Antimicrobial Activity
Clindamycin has been shown to be active against most of the isolates of the following microorganisms, both in vitro and in clinical infections [see INDICATIONS AND USAGE ]:
Gram-positive bacteria
- Staphylococcus aureus (methicillin-susceptible strains)
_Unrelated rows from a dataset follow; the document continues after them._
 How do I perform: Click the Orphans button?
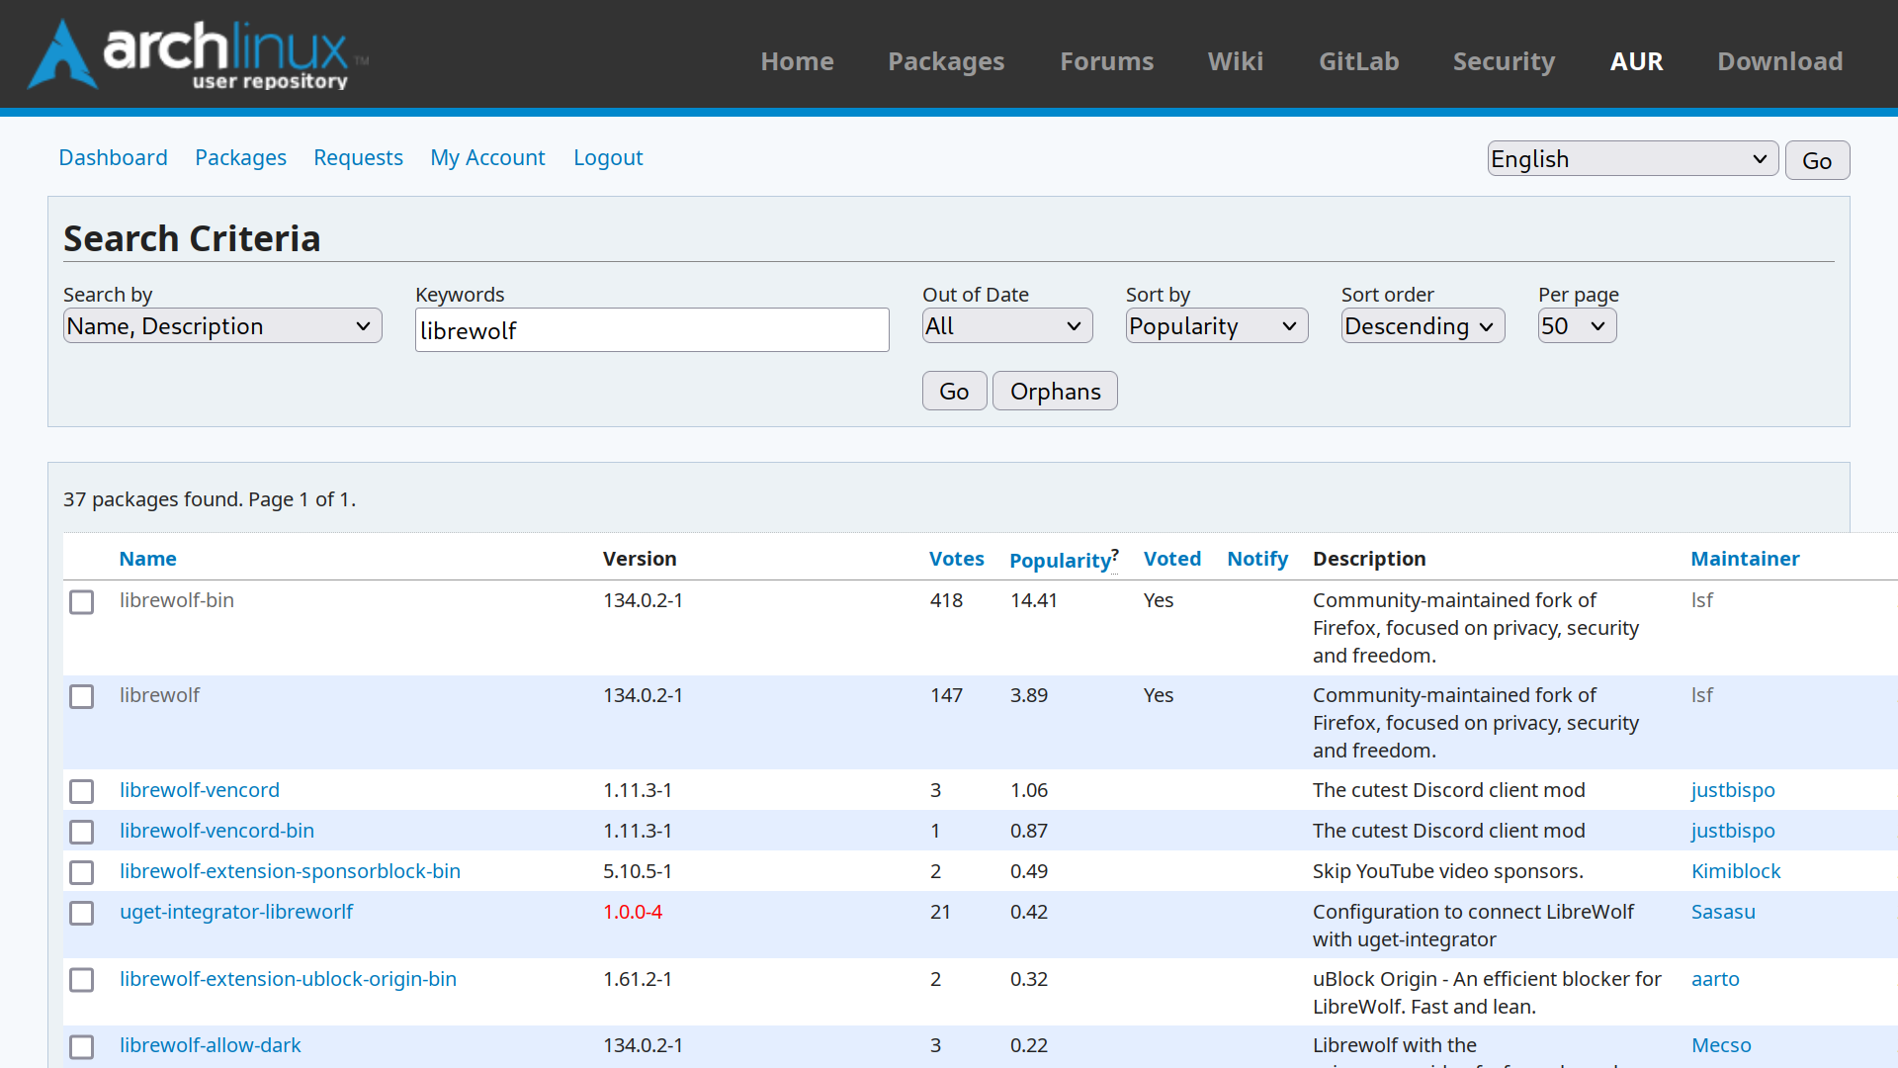point(1055,392)
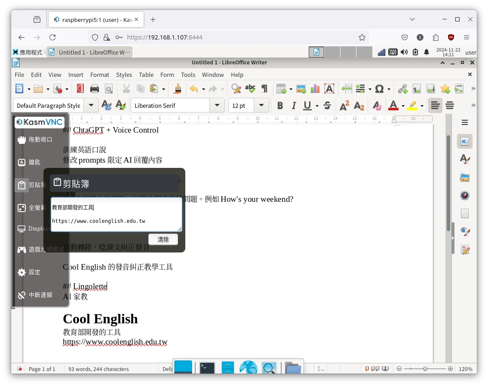The height and width of the screenshot is (386, 488).
Task: Click the Insert Image toolbar icon
Action: [301, 89]
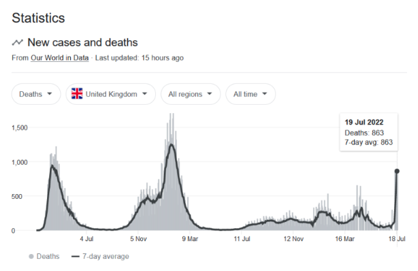Image resolution: width=418 pixels, height=271 pixels.
Task: Select the 19 Jul 2022 data point marker
Action: (397, 171)
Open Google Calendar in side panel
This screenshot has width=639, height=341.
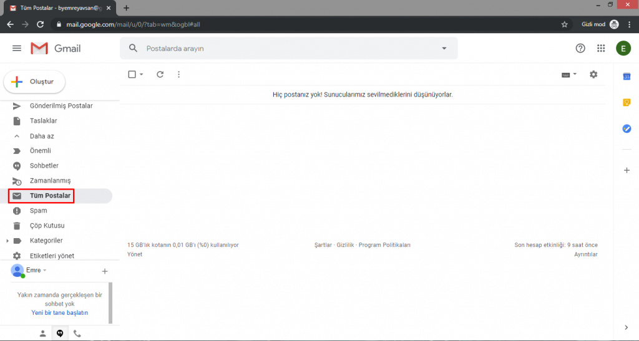pyautogui.click(x=627, y=76)
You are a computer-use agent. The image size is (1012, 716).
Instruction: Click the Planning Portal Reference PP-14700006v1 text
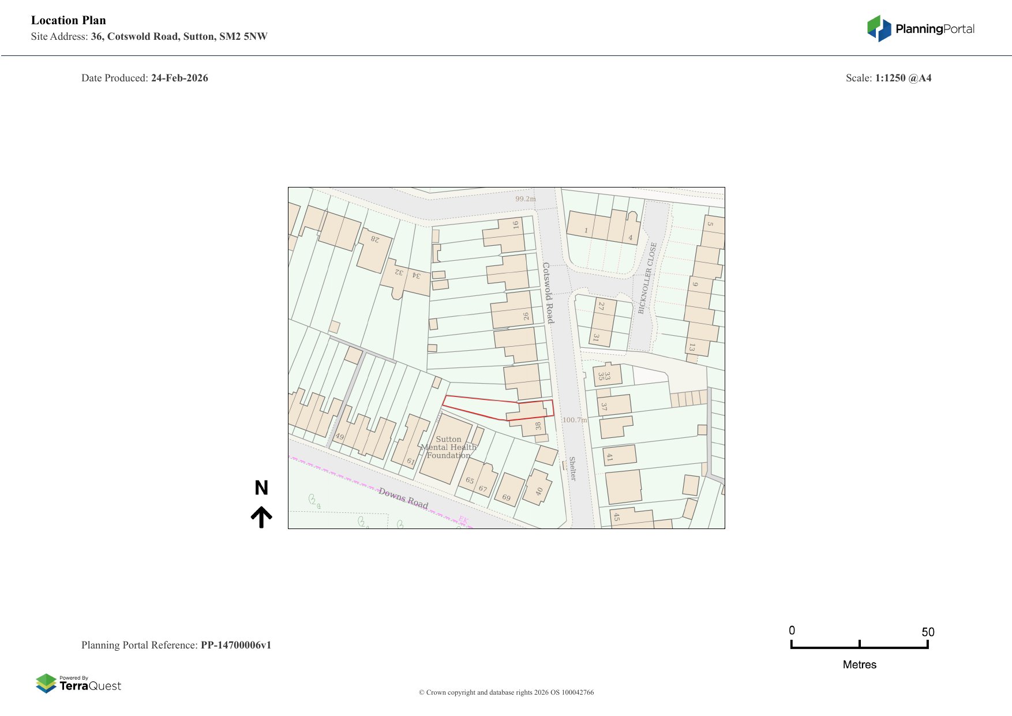(x=176, y=645)
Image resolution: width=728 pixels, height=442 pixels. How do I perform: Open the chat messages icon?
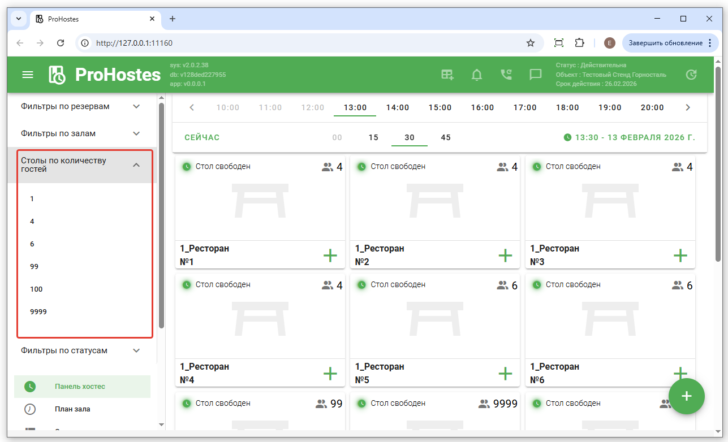[x=535, y=75]
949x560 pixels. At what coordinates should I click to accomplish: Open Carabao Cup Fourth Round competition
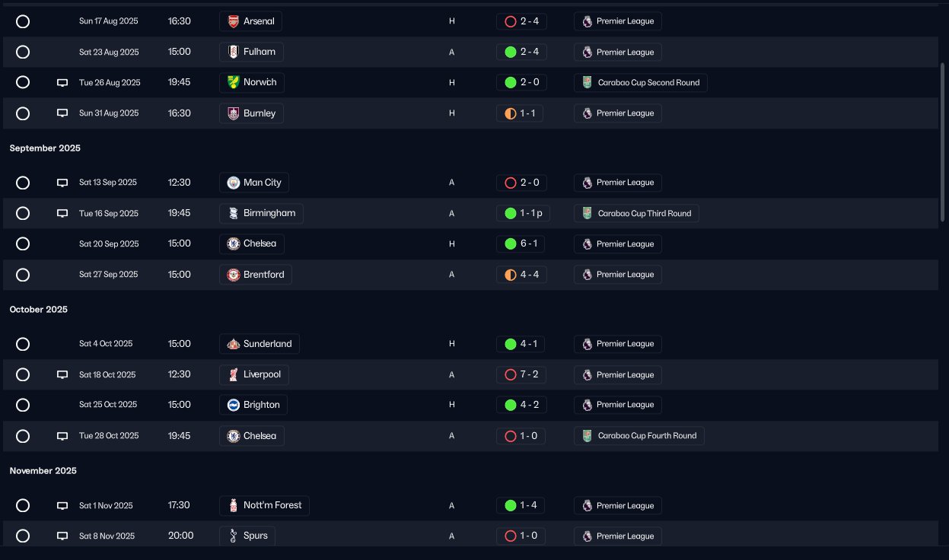639,436
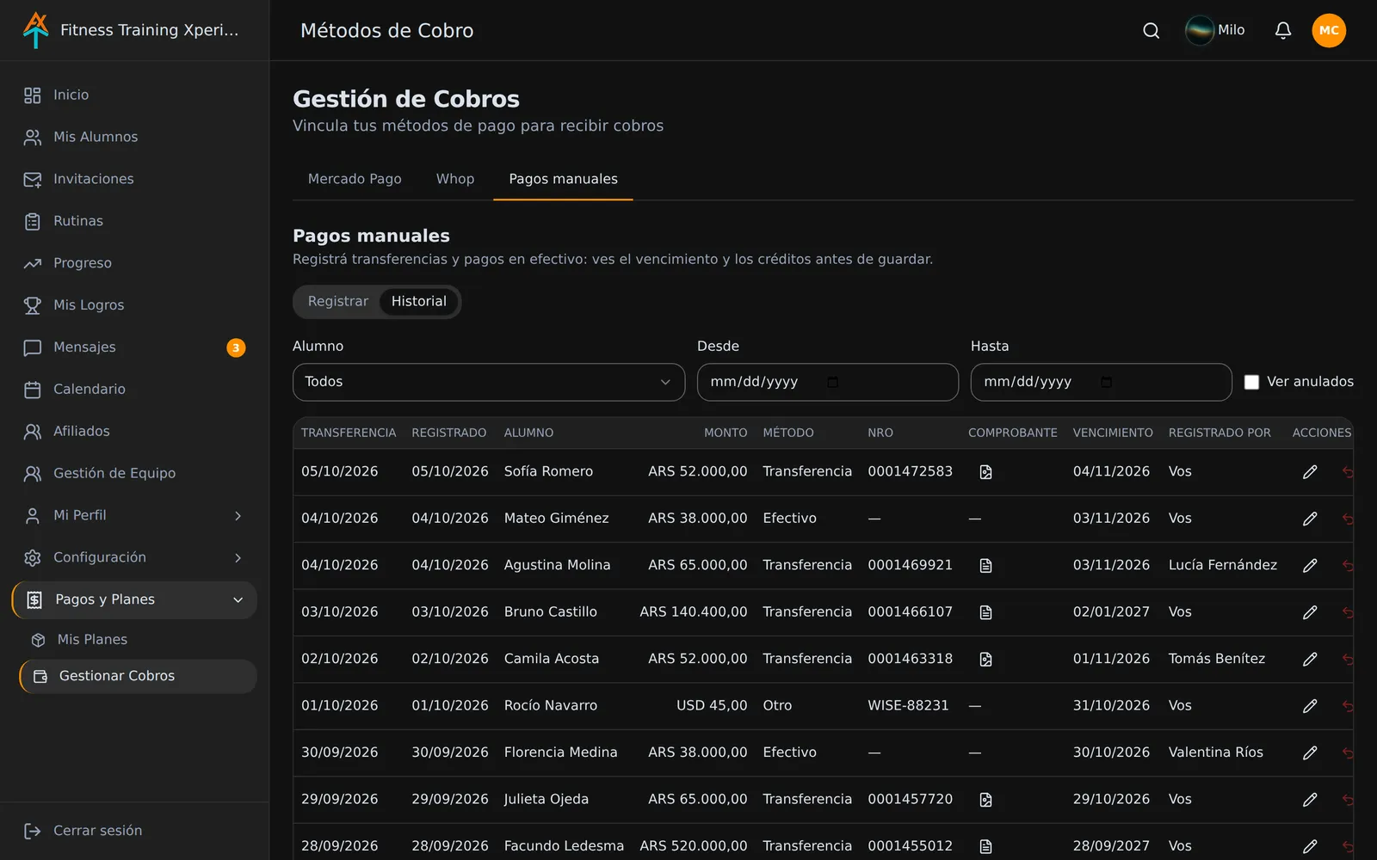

- Streptococcus pneumoniae (penicillin-susceptible strains)
- Streptococcus pyogenes
Anaerobic bacteria
- Clostridium perfringens Fusobacterium necrophorum Fusobacterium nucleatum Peptostreptococcus anaerobius Prevotella melaninogenica
The following in vitro data are available, but their clinical significance is unknown. At least 90 percent of the following bacteria exhibit an in vitro minimum inhibitory concentration (MIC) less than or equal to the susceptible breakpoint for clindamycin against isolates of a similar genus or organism group. However, the efficacy of clindamycin in treating clinical infections due to these bacteria has not been established in adequate and well-controlled clinical trials.
Gram-positive bacteria
- Staphylococcus epidermidis (methicillin-susceptible strains) Streptococcus agalactiae Streptococcus anginosus Streptococcus mitis Streptococcus oralis
Anaerobic bacteria
- Actinomyces israelii
- Clostridium clostridioforme
- Eggerthella lenta
- Finegoldia (Peptostreptococcus) magna
- Micromonas (Peptostreptococcus) micros
- Prevotella bivia
- Prevotella intermedia
- Cutibacterium acnes
Susceptibility Testing
For specific information regarding susceptibility test interpretive criteria and associated test methods and quality control standards recognized by FDA for this drug, please see: https://www.fda.gov/STIC .
HOW SUPPLIED
Each 50 mL of Clindamycin Injection USP in 5% Dextrose contains Clindamycin phosphate, USP equivalent to 300 mg, 600 mg, or 900 mg clindamycin; 2.5 g dextrose hydrous, USP; 2 mg edetate disodium dihydrate, USP; and Water for Injection, USP. pH may have been adjusted with sodium hydroxide and/or hydrochloric acid. The single dose GALAXY containers are available as follows:
Code | Product Description | Container NDC Number | Carton NDC Number |
2G3458 Supplied as 24 bags per case | 600 mg per 50 mL | NDC 0338-3616-50 | NDC 0338-3616-24 |
2G3459 Supplied as 24 bags per case | 900 mg per 50 mL | NDC 0338-4114-50 | NDC 0338-4114-24 |
Exposure of pharmaceutical products to heat should be minimized. It is recommended that GALAXY plastic containers be stored at 20° to 25°C (68° to 77°F)[see USP Controlled Room Temperature]. Avoid temperatures above 30°C.